Cowboy the fuck up already; This one's for Bubba

If McQueen wanted to save the environment, he would’ve ridden one of his 210 motorcycles.


“I could see that Jim (his close friend, James Garner) was very neat around his place. Flowers trimmed, no papers in the yard…grass always cut. So, just to piss him off, I’d start lobbing empty beer cans down the hill into his driveway. He’d have his drive all spic and span when he left the house, then get home to find all these empty cans. Took him a long time to figure out it was me.”…Steve McQueen

pic is a screen shot from, “The Thomas Crowne Affair”
(the chess scene is a classic)

Somehow I can’t imagine McQueen, or Bubba, would be looking around an “Ask men” website for what to, or not to, do!

What were you seeking in there, el Chiefo? Matching curtains with your cufflinks? :laughing:

HG

[quote=“Huang Guang Chen”]Somehow I can’t imagine McQueen, or Bubba, would be looking around an “Ask men” website for what to, or not to, do!

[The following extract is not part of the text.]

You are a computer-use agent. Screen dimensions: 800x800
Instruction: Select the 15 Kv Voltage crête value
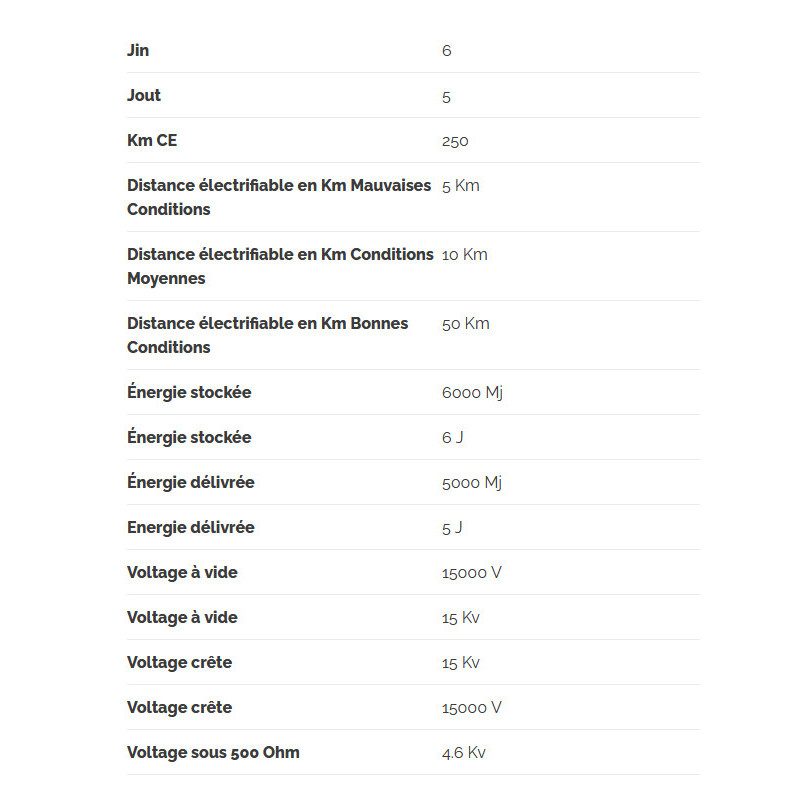pos(461,663)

What were you seeking in there, el Chiefo? Matching curtains with your cufflinks? :laughing:

HG[/quote]

Dear Nursie,

Ok, now I know I’m not your attorney, but if I WERE your attorney…

  1. It was linked from a motorcycle thing
    B. Please note my new avvie < and follow the instructions
    iii. Rinse
    IV.Repeat

[quote=“Huang Guang Chen”]Somehow I can’t imagine McQueen, or Bubba, would be looking around an “Ask men” website for what to, or not to, do!

What were you seeking in there, el Chiefo? Matching curtains with your cufflinks? :laughing:

HG[/quote]
Tee hee! Probably he was looking for info on arse-crack flossing or something – he IS one of maoman’s cultural advisors, after all, so he needs to stay on top of stuff like this.

I’ve been to Chino Hills the place where McQ grew up (Boys Prison) it ain’t the Riviera.

Sandman did I ever tell you about the time at my big little brother’s wedding when I almost dismantled some asshole for making a crack at the kilt I was wearing, “The guy in the skirt needs a drink.” which followed by me shouting at the top of my drunken lungs -“You’re about to have your ass kicked by a man in a skirt.” Good thing they provide you with a knife to stick in your sock when you rent a kilt. Suddenly a stampede of 6 of the largest men you’ve ever seen rushed over to pin me to the bar shouting over their shoulders at the naive-“Get out of here quick mister before he really let’s loose, if you were going to pick a fight with any of us you shouldn’t have picked him.”

Ah family, always doing their civic duty. Protecting the public from me.